Tempo indigesto

Domingo, almoço na casa da vovó. Dia específico para reunir os “achados e perdidos” da família: parentes a todo modo, dos mais presentes aos mais ausentes.

O gosto marcante da lasanha da tia Jane e o cheirinho convidativo da feijoada da tia Fátima eram esperados por todos. Meus tios biológicos e agregados conversavam no jardim sobre o campeonato brasileiro de futebol. As relações seguiam seu curso natural.

Observava a chegada dos "trocentos" parentes que tinha – e às vezes até esquecia que os tinha (risos).

Abraços, olhares, perguntas aos montes. O top 3 “faculdade/emprego/relacionamento” era o assunto mais abordado a cada parada.

Crianças corriam estabanadas pela sala de estar, e a mamãe, coitada, se encontrava em estado de loucura com tamanha agitação.
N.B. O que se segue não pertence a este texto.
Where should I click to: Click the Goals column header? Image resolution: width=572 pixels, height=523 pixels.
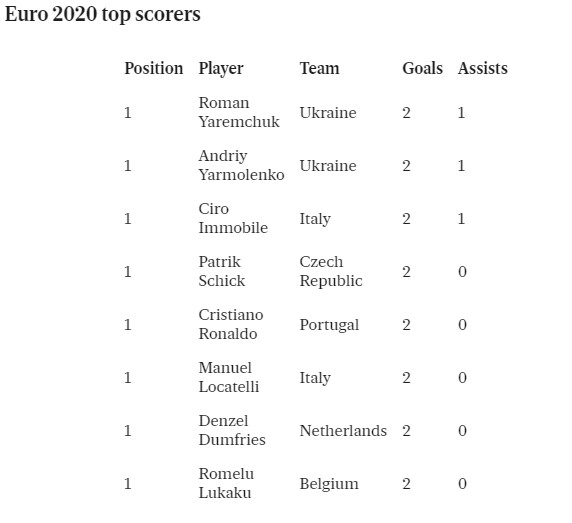click(422, 69)
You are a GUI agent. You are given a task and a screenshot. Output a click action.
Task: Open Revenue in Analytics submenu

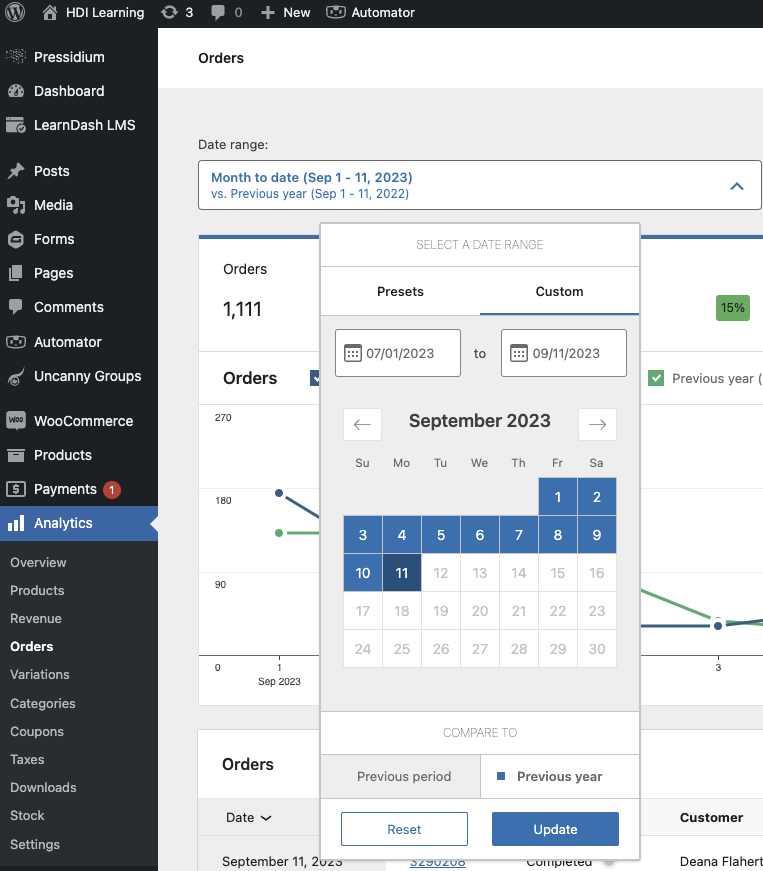click(x=36, y=618)
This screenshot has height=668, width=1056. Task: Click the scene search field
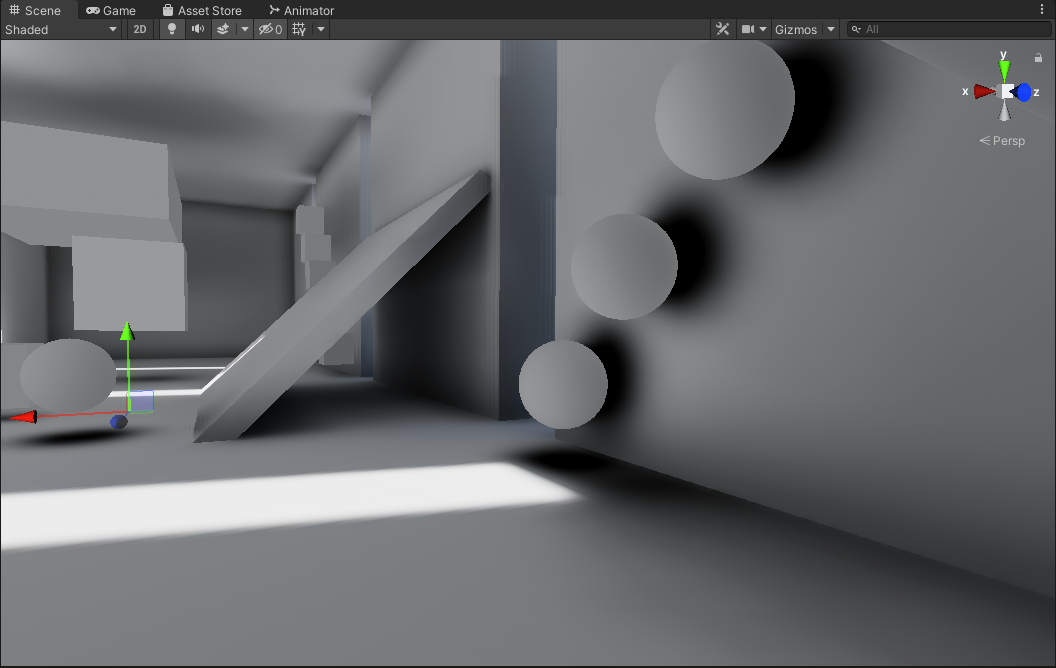948,29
O dia mal começava e já me sentia cansada. Queria minha Netflix, mas precisava fazer a política da boa vizinhança. “Sorria e acene!” – Os pinguins de Madagascar são maravilhosos!

“Chegou a Laura com o marido e as crianças!” – gritou o vovô com toda vivacidade do seu mais de meio século de vida.

Pensei – meu Deus, mais crianças? – e nem me dei conta da Laura, minha prima caçula de primeiro grau.

“Gente, é a Laurinha? Ela casou? Procriou? Como o tempo passou tão rápido?”

Por um dado momento parei para analisar o batalhão a minha volta. “Ladies and gentlemen”, tempo é implacável mesmo! A vovó, que era tão vaidosa, se deixou levar pelos cabelos brancos que hoje tomam todo o formato do seu couro cabeludo (não nego que acho um charme!). O tio Paulo trocou a barriga de tanquinho da juventude pelo barril de cerveja, também conhecido como abdômen. Minhas tias envelheceram, todas. A umas o tempo fez bem, a outras, o tempo agiu com mais veemência. Brotavam crianças na casa dos meus avós, e confesso desconhecer a maioria delas. Crianças gordinhas, magrinhas, birrentas, barulhentas. Crianças. Corriam, se divertiam, brigavam entre si com uma granada numa mão e uma bandeira de paz na outra.

Eu, que estava tão cansada daquele ritual de família, alternei os olhos do celular para a brincadeira e deixei escapar um discreto sorrisinho com a diversão escandalosa daquela geração que precedia a minha. O mais interessante era que eles não estavam conectados a nenhum aparelho smartphone ou afim, brincavam à moda antiga, correndo, caindo e levantando para correr, cair e levantar novamente.

É... o tempo voa.

De repente me vi fazendo uma análise antropológica do tempo. Inexplicavelmente, a cena mexeu comigo. Tentei lembrar o último dia em que brinquei com os meus amigos de maneira despretensiosa. Lembrei-me da escola, dos professores, das primeiras paqueras. Me recordei a mágica que era dormir no sofá e acordar na cama, com o pijaminha rosa e um lençol cheirosinho me cobrindo dos pés à cabeça. Lembrei uma época em que a política não fazia sentido algum. Em que a responsabilidade maior era a de fazer a tarefinha de casa e tirar notas boas na escola.

A minha epifania se estendeu a ponto de perceber que o tempo também estava passando para mim. Esquivei-me para a direita e pude ver através do espelho da sala as primeiras marcas da idade, as olheiras e sobretudo, a impaciência, marca número um da comunidade adulta.

Que loucura tudo isso!

Às vezes crescer é chato. Criança gosta de ser criança. Adolescente gosta dos desafios e o adulto gosta de quê? Se reunir com a família aos domingos para constatar que todos estão caminhando juntos e uníssonos para a velhice?

Acho que os poemas de Bukowski afetaram minha docilidade. Viver é isso, um emaranhado de sentimentos e sensações estranhas. A infância é a porta de entrada para os dias mais austeros e difíceis, e a vida adulta é um mar denso e circunspecto.

As crianças continuam brincando, os adultos se divertindo como podem e o tempo correndo solto na ampulheta do destino.

“O almoço tá na mesa!” – convocou a vovó.

É hora de degustar as iguarias da família e fazer digestão dessa criticidade toda.